* _How to complete this task_:
Whenever a line below holds the word "Open", copy that line.

* _Working data_:
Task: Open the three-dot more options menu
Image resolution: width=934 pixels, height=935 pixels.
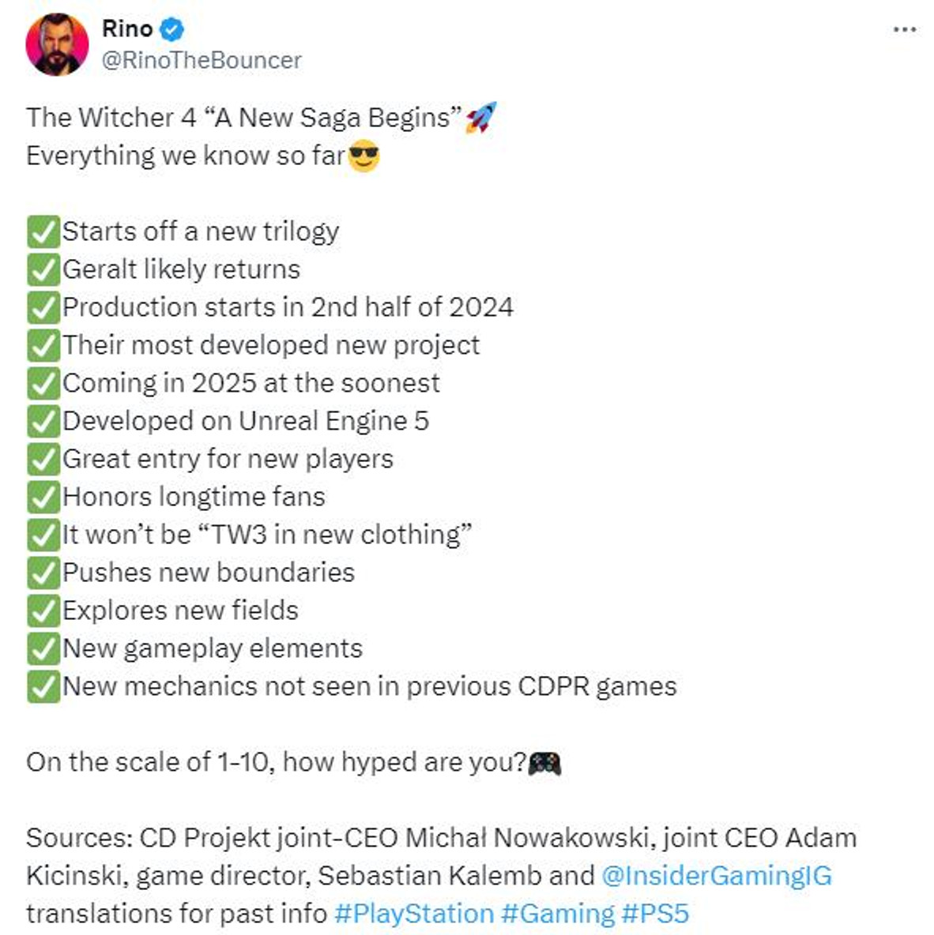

---

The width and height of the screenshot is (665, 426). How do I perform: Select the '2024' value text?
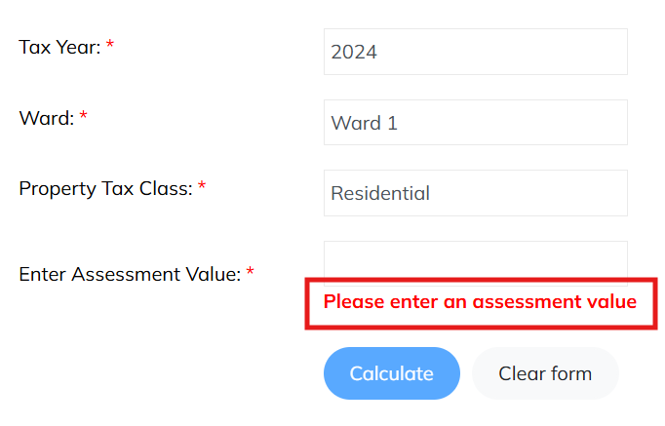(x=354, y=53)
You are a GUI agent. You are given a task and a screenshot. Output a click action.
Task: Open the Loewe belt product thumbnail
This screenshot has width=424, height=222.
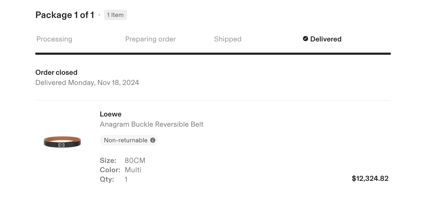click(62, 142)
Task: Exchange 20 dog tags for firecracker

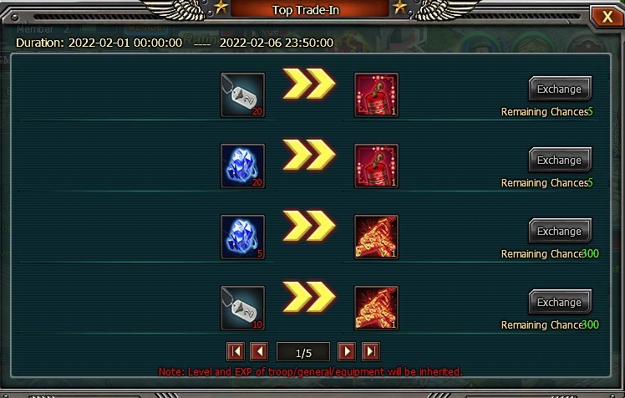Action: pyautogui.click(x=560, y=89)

* _Exercise result_:
Task: Open the three-dot more options menu
Task: Open the Loewe belt product thumbnail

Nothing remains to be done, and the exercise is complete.